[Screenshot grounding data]
/---

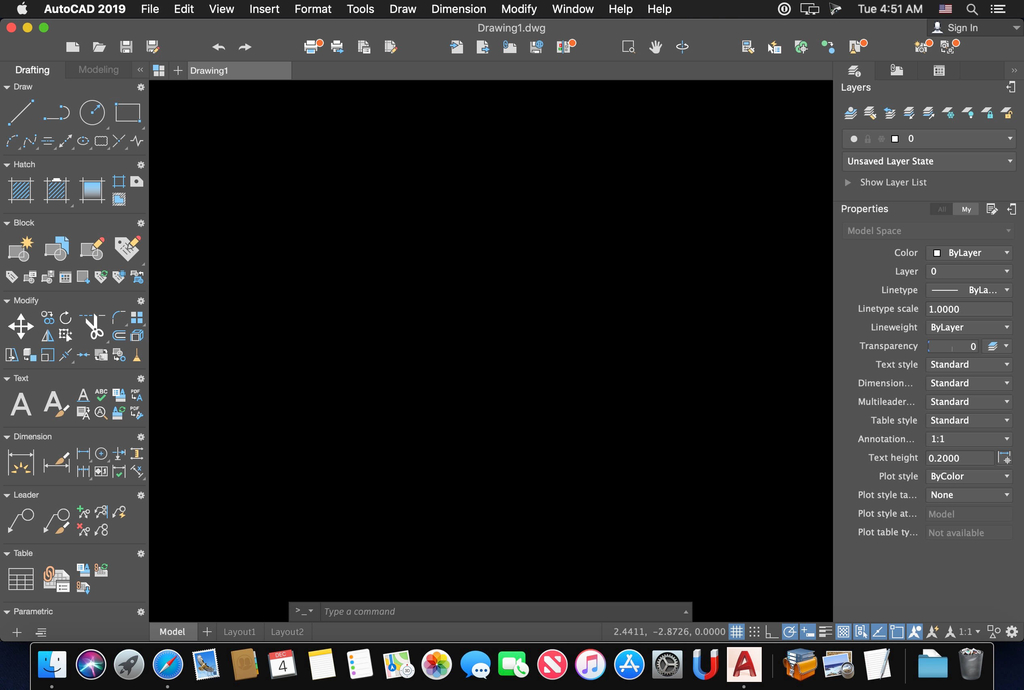Switch to the Layout1 tab

point(239,632)
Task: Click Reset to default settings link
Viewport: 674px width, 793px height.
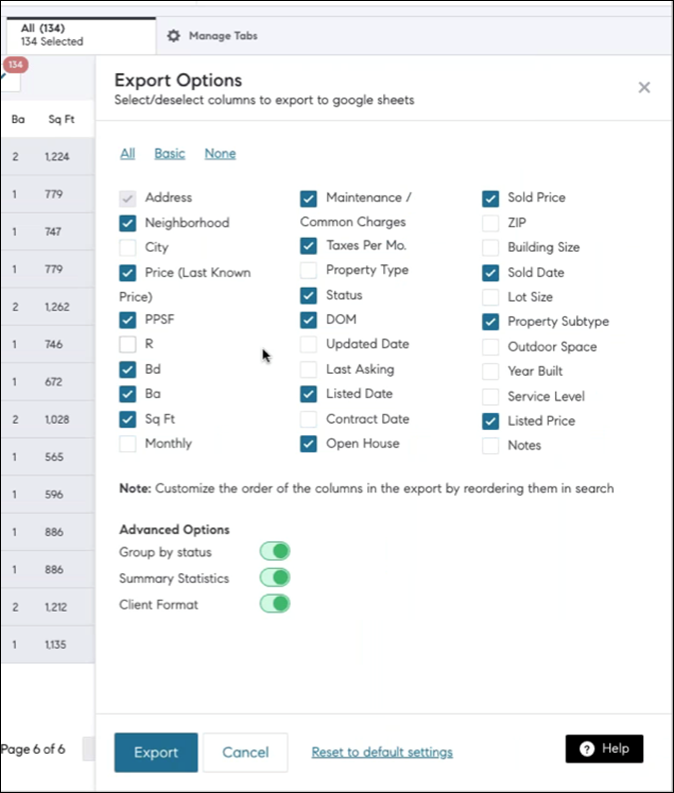Action: coord(382,752)
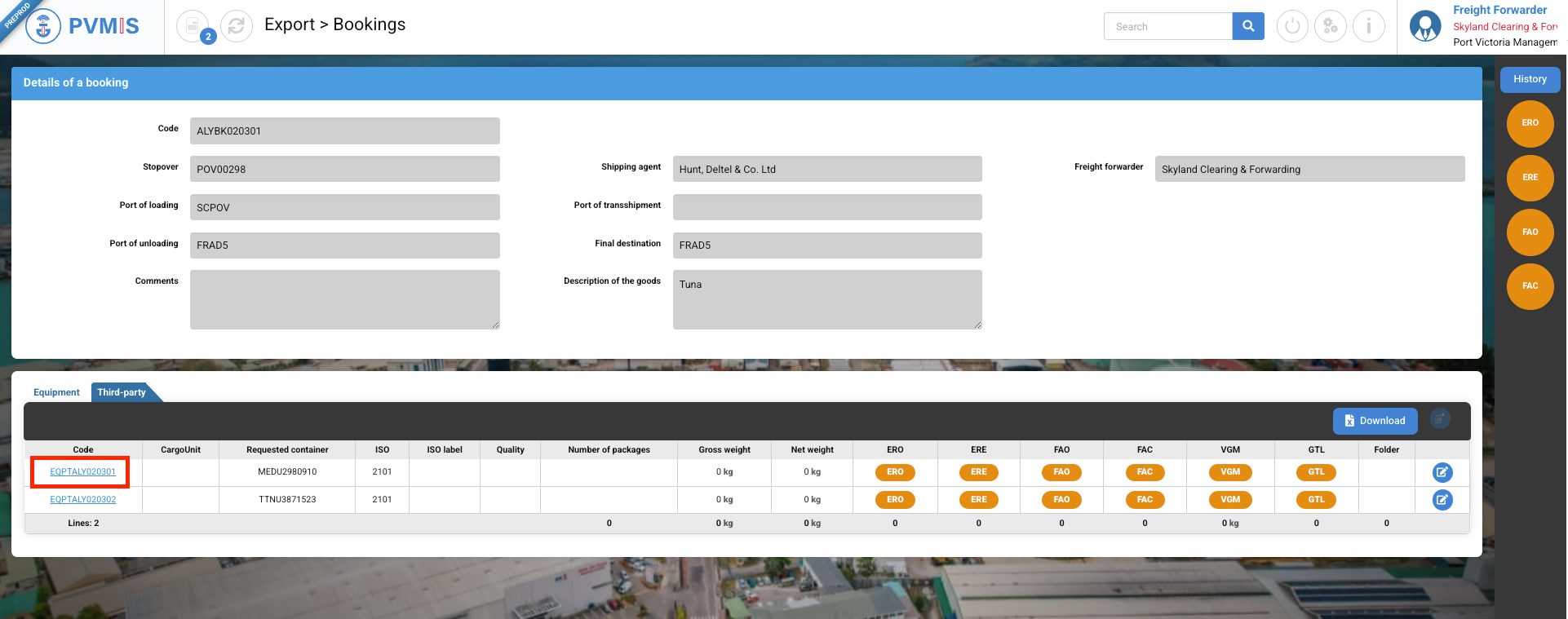This screenshot has width=1568, height=619.
Task: Open the EQPTALY020302 equipment link
Action: click(x=83, y=500)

\---

* [Task objective]:
Copy the lines starting at the line that contains "Task: Click Reset to default settings link" and running to the final line of the entries, inclusive; omit all pictures.

* [Expected answer]:
Task: Click Reset to default settings link
Viewport: 674px width, 793px height.
Action: coord(382,752)
This screenshot has width=1568, height=619.
Task: Open the EQPTALY020302 equipment link
Action: click(x=83, y=500)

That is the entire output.